WORK TO BE COMPLETED: Continue the article about where GNOME came from and where it is going, picking up after its final sentence.

PROVIDED PASSAGE:
------------------------------------------------

Waugh credits GNOME with building “much of the infrastructure beneath modern FLOSS desktop systems. GNOME developers spearheaded efforts such as D-Bus, HAL, NetworkManager, Cairo, and GStreamer, crucial technologies that allow us to deliver rocking software to our users.”
And GNOME isn’t just a desktop these days. Waugh notes that GNOME has also moved beyond the desktop to mobile and embedded systems.
Where’s GNOME going?
It’s interesting to look back at where GNOME came from, and what’s been accomplished since its humble beginnings in 1997 — but most users are more interested in where GNOME will be going.
Though de Icaza is no longer directly involved with GNOME development, he says his work on Mono, and that of the rest of his team at Novell, “pretty much revolves around the goals from 10 years ago.” He says he keeps in touch with GNOME developers, but “mostly with those who are using the APIs and tools that we are creating, like the Banshee Media Music Player, the F-Spot manager, and the Bater collaboration tool.”
Mono, he says, “has a strong story to support Gtk+-based development” through the Gtk# bindings and the MonoDevelop IDE. “MonoDevelop today has superb support for GNOME application developers. We tried to add support for creating full products with it: from allowing developers to create applications, libraries, design their user interfaces with it, maintain the metadata for the applications (.desktop file editing, schemas) to internationalization, all in an integrated IDE.”
From inside the project, Waugh predicts “massive, incremental modernisation” of the GNOME platform in the near term. “It has served us very well over the last five years, but we are starting to hit some walls, and beginning the process of smashing them down.”
He also says that the GNOME user experience will be seeing “substantial changes” thanks to infrastructure work done over the last few years on X.org, compositing management, the Cairo 2-D graphics library, and other components.

------------------------------------------------

PROVIDED DATA:
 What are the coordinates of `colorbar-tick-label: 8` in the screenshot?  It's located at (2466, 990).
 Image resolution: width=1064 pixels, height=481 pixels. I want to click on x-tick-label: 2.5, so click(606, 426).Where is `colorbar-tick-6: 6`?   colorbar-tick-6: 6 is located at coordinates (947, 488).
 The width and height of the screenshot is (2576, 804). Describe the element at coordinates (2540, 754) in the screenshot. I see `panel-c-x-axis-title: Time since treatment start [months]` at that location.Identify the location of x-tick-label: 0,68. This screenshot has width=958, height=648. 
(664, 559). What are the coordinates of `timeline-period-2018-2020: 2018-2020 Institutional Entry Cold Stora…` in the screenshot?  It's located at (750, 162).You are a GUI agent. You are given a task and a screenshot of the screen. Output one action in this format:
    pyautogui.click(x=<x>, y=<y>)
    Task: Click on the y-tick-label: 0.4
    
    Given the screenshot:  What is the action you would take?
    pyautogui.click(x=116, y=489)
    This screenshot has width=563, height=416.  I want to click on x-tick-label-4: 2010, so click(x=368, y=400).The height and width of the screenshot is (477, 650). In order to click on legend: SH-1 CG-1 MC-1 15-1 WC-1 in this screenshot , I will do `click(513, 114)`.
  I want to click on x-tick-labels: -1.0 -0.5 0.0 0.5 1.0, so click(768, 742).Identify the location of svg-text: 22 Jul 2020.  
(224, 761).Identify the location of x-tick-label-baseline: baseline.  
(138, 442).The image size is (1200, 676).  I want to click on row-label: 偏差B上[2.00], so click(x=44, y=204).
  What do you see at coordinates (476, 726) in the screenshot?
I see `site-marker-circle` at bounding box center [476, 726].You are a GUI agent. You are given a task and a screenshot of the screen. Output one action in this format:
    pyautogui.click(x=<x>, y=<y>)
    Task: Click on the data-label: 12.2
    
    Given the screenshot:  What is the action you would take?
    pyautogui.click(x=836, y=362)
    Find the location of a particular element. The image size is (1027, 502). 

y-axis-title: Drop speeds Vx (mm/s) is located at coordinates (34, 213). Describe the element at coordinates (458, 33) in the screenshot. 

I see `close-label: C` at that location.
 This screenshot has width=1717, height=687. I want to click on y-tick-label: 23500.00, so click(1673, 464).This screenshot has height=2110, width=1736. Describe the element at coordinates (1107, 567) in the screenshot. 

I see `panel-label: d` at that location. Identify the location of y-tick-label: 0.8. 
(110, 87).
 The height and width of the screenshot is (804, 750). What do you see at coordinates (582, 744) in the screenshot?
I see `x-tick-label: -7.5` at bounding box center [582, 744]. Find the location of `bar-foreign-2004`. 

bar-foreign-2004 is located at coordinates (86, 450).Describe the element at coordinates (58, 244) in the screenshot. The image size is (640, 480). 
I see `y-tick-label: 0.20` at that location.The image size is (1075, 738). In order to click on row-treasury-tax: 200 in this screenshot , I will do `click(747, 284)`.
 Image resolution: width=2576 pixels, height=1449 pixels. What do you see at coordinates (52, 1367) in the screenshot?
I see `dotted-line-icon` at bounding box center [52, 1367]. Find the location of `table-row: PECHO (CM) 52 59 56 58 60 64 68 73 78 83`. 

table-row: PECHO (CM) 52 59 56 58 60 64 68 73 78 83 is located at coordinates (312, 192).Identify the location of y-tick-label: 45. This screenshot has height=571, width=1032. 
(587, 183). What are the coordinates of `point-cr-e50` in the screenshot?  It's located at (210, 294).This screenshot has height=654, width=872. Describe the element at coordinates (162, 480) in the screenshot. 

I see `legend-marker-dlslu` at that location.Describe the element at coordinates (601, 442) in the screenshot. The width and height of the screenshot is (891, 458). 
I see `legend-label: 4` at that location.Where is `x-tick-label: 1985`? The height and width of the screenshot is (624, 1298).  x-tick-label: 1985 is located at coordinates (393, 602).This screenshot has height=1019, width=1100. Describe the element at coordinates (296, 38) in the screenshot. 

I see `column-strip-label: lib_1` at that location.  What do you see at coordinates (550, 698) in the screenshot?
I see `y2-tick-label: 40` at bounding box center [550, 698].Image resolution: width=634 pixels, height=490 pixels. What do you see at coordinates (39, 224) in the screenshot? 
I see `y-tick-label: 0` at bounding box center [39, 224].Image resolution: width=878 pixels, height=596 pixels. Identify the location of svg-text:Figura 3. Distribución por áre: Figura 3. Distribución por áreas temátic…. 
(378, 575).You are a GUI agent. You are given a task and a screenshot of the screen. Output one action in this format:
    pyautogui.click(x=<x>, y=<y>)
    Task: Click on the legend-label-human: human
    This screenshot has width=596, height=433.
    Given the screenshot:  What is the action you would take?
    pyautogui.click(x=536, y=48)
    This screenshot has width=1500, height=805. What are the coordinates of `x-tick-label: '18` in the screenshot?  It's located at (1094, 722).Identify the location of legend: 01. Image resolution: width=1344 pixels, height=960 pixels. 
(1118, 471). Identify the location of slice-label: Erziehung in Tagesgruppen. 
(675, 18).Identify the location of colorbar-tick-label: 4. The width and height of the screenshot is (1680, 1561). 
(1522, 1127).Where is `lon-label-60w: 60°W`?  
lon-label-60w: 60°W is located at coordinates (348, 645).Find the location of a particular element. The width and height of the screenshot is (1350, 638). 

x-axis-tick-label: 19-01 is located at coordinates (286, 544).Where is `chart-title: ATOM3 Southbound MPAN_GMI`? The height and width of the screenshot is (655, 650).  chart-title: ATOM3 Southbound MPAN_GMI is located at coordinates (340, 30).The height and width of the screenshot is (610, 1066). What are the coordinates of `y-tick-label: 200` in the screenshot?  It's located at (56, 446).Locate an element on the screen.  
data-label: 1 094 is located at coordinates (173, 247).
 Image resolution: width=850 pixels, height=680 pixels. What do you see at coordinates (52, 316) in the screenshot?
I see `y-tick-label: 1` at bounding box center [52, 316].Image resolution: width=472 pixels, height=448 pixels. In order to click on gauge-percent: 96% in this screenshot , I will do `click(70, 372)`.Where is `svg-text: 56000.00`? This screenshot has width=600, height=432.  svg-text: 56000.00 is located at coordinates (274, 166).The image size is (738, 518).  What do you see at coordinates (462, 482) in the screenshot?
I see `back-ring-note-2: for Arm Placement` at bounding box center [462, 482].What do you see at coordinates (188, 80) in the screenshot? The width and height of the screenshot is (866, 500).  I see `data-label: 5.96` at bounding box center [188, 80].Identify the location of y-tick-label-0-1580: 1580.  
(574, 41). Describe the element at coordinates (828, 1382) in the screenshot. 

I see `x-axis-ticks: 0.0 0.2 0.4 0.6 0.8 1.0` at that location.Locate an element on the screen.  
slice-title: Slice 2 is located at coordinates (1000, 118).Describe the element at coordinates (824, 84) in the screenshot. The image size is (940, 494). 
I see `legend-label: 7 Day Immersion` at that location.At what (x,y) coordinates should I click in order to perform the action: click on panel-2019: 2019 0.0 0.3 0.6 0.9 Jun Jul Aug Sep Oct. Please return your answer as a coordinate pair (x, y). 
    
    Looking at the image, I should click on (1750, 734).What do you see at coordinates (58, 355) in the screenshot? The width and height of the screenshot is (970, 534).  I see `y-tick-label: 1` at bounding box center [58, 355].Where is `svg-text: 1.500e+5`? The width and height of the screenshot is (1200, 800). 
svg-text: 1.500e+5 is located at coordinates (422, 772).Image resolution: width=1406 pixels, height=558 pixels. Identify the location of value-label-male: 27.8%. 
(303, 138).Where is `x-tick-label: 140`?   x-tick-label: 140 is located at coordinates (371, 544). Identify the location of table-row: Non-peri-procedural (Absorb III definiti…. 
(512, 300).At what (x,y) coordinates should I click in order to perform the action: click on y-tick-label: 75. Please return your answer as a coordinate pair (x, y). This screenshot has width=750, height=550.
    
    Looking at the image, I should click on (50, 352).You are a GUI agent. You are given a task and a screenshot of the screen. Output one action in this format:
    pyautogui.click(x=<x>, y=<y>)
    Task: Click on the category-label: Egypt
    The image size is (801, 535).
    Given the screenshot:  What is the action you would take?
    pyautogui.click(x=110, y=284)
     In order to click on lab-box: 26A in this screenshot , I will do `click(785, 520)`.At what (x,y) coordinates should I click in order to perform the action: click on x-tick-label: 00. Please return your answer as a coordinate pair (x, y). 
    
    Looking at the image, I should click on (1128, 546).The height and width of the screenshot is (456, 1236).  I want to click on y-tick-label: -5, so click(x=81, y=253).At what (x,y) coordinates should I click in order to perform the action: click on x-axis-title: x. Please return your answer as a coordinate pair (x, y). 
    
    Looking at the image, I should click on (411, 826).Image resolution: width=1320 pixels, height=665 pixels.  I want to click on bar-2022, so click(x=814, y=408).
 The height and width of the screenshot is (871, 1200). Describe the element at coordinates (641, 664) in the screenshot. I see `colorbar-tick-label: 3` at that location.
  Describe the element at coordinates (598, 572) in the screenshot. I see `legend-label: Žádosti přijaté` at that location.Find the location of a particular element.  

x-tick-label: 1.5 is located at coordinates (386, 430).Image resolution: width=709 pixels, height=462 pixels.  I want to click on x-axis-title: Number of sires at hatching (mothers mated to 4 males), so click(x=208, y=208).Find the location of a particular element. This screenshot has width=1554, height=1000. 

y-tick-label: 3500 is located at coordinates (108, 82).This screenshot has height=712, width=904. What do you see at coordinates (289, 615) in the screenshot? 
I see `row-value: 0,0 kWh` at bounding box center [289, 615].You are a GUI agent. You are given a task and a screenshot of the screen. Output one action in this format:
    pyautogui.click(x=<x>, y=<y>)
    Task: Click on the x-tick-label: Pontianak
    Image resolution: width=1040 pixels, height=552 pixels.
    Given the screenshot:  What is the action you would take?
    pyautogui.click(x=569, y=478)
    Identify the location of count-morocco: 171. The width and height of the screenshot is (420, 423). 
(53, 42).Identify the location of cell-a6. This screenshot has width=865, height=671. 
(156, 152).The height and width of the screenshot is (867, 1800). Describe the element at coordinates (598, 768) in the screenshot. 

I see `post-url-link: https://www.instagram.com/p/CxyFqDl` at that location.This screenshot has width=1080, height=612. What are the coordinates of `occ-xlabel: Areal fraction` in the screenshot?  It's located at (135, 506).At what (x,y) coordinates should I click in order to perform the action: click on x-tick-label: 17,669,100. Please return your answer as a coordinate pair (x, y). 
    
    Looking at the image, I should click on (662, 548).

------------------------------------------------

RESPONSE:
Waugh predicts that the GNOME Mobile platform is going to see “increasing adoption,” and go toe to toe with Symbian and Microsoft. “Millions will be using GNOME without necessarily knowing it, and the already very healthy commercial ecosystem around the GNOME Mobile platform will grow even faster as a result.”
On the desktop side, Waugh says growth will continue for GNOME, but uptake will be greater “where Microsoft doesn’t monopolize the desktop market, and where there is greater appreciation for software freedom, such as developing nations.” He says GNOME will flourish in markets where Microsoft dominates, but “it will take more time to hit critical mass.”
Though GNOME’s “birthday” has passed, the celebration will continue. Waugh says that GNOME contributors are working on a “scrapbook wiki” to document GNOME’s history (with the “usual irreverence and energy”) and “a commemorative cookbook of ‘open source’ recipes from GNOME folks around the world.
“We’re hoping it will express the culture, freedom, artistry, and worldwide scope of the GNOME project, and go some way toward explaining the process and value of software freedom to people who aren’t deeply into computing.”
Ultimately, Waugh says that GNOME’s path will be “an evolution of the vision we had 10 years ago: software freedom.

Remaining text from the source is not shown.